The oxygen atom belongs to Group 16 of the periodic table, contributing six valence electrons. Hydrogen is in Group 1, meaning each hydrogen atom contributes a single valence electron. To find the total number of electrons available for bonding, a simple summation is performed based on the number of each type of atom present.
The calculation is determined by multiplying the number of atoms by the valence electrons they contribute, then adding the results together. This involves taking the one oxygen atom (six valence electrons) and combining that with the two hydrogen atoms (one valence electron each). The total calculation is therefore $(1 \times 6) + (2 \times 1)$, which results in a sum of eight valence electrons for the entire $\text{H}_2\text{O}$ molecule.
Visualizing Electron Placement
The eight total valence electrons are arranged around the central oxygen atom to achieve a stable electronic configuration. This arrangement is represented by the molecule’s Lewis structure, which illustrates how these electrons are distributed as shared and unshared pairs. The oxygen atom acts as the central hub, while the two hydrogen atoms are positioned on the periphery.
Four of the eight valence electrons form two single covalent bonds, known as bonding pairs. Each hydrogen atom shares one pair of electrons with the oxygen atom, satisfying hydrogen’s need for a complete outer shell of two electrons.
The remaining four valence electrons are situated exclusively on the central oxygen atom and are known as lone pairs, forming two unshared pairs. These two lone pairs and the two bonding pairs constitute four distinct regions of electron density. This distribution ensures that the oxygen atom achieves a stable octet, meaning it is surrounded by eight electrons.
How Electron Arrangement Defines Water’s Properties
The arrangement of the two bonding pairs and the two lone pairs of valence electrons around the oxygen atom determines the water molecule’s shape and chemical properties. According to the Valence Shell Electron Pair Repulsion theory (VSEPR), all four electron density regions—shared and unshared pairs—repel each other. This forces the electron pairs into a roughly tetrahedral arrangement around the central oxygen atom.

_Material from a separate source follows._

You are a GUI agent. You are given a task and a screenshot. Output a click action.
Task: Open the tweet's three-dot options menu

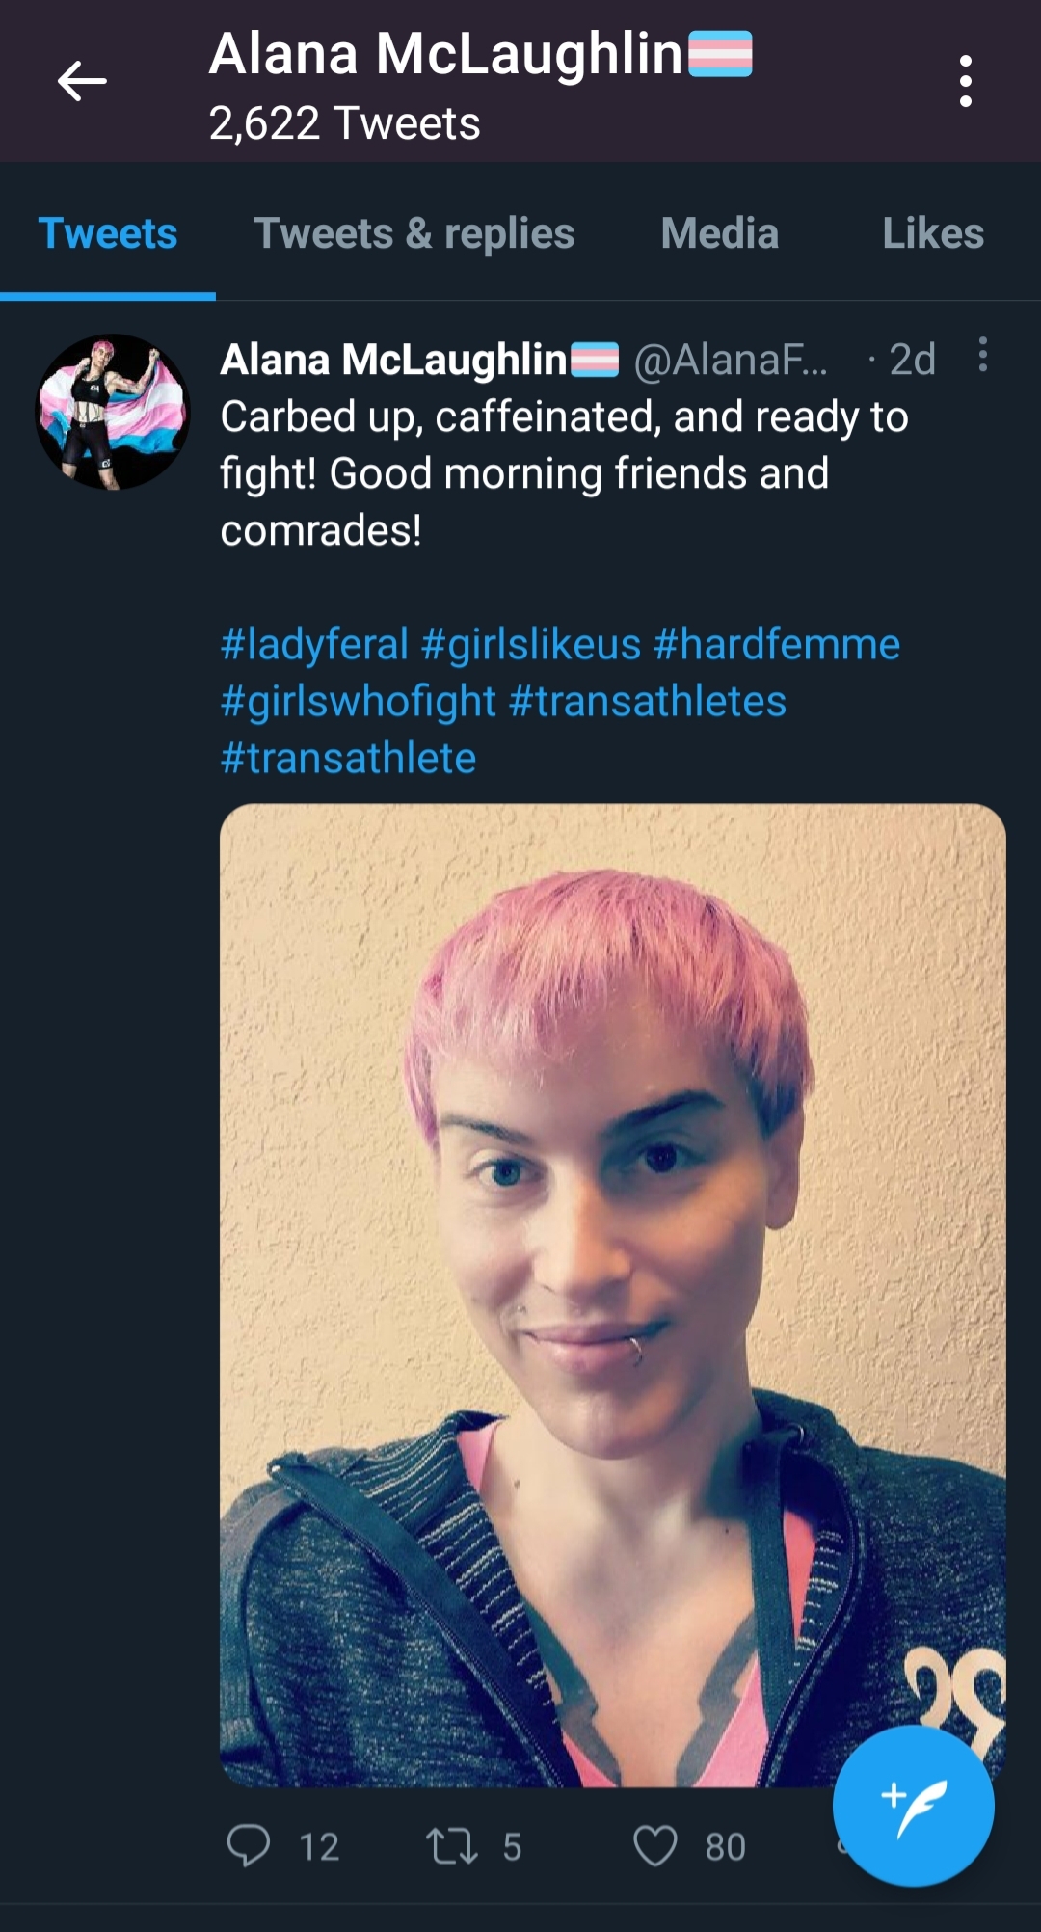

The repulsion exerted by the unshared lone pairs is stronger than the repulsion between the shared bonding pairs. These lone pairs push the two hydrogen atoms closer together than they would be in a perfect tetrahedral shape. This results in the characteristic bent, or V-shaped, molecular geometry of the water molecule, rather than a linear structure.

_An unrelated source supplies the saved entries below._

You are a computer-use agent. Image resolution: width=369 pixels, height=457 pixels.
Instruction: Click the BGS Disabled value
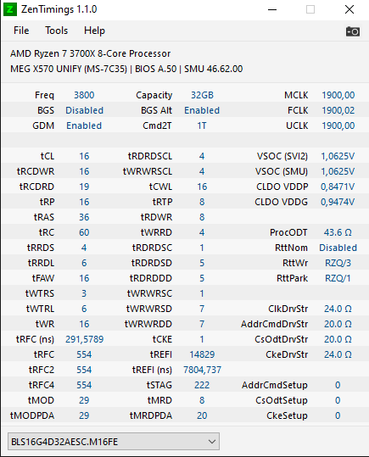[84, 110]
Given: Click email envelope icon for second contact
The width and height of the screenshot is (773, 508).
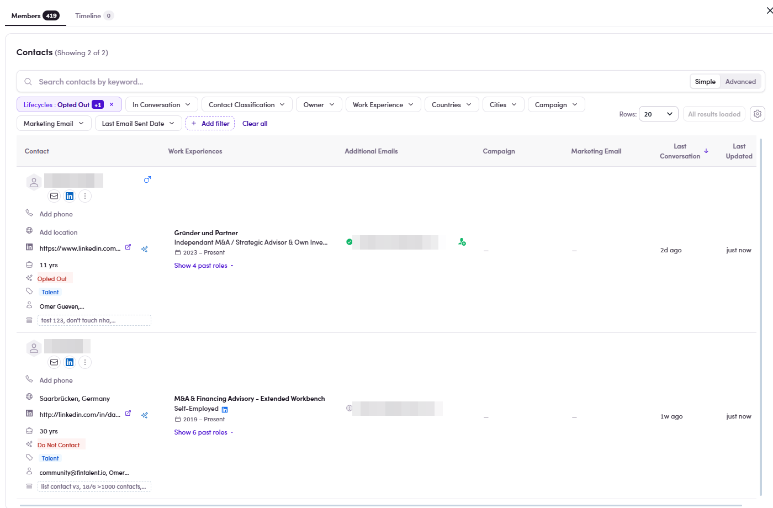Looking at the screenshot, I should pyautogui.click(x=54, y=362).
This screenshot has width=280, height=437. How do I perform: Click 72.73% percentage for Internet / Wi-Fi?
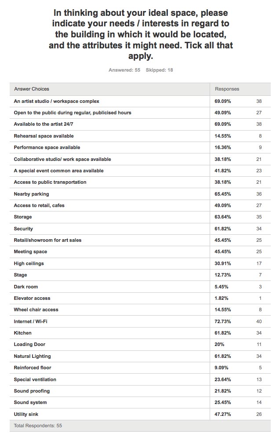pyautogui.click(x=223, y=321)
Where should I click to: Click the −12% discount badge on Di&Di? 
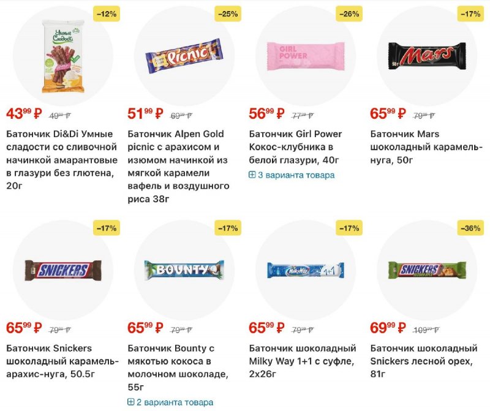[107, 13]
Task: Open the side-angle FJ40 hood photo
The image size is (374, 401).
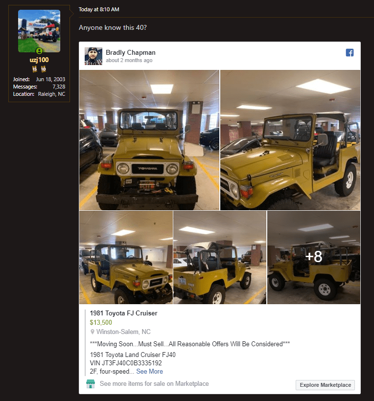Action: (x=290, y=140)
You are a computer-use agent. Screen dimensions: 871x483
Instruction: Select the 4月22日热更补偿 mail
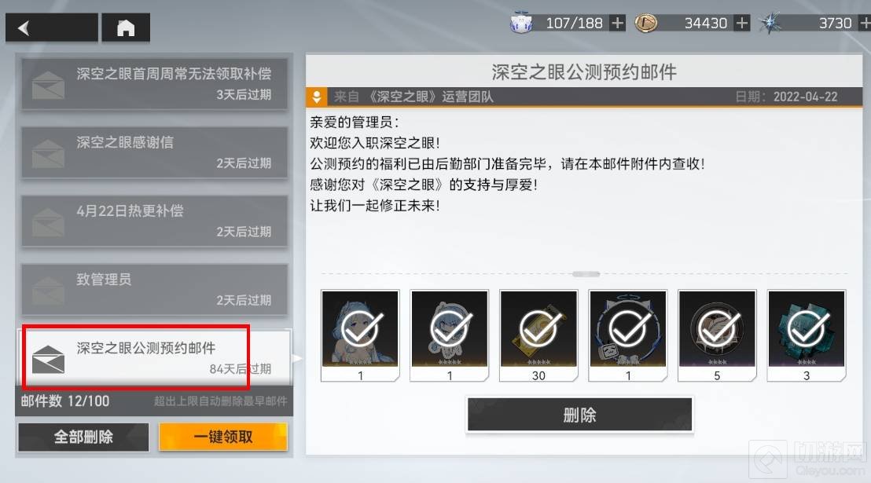pyautogui.click(x=154, y=221)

This specific bent shape is responsible for water’s high polarity. Because the oxygen atom is more electronegative than the hydrogen atoms, it pulls the shared electrons closer to itself. Coupled with the molecule’s non-symmetrical, bent geometry, this unequal sharing of electrons creates a dipole moment. The oxygen side of the molecule develops a partial negative charge, while the hydrogen side acquires a partial positive charge, with the resulting $\text{H-O-H}$ bond angle measured at approximately $104.5^\circ$.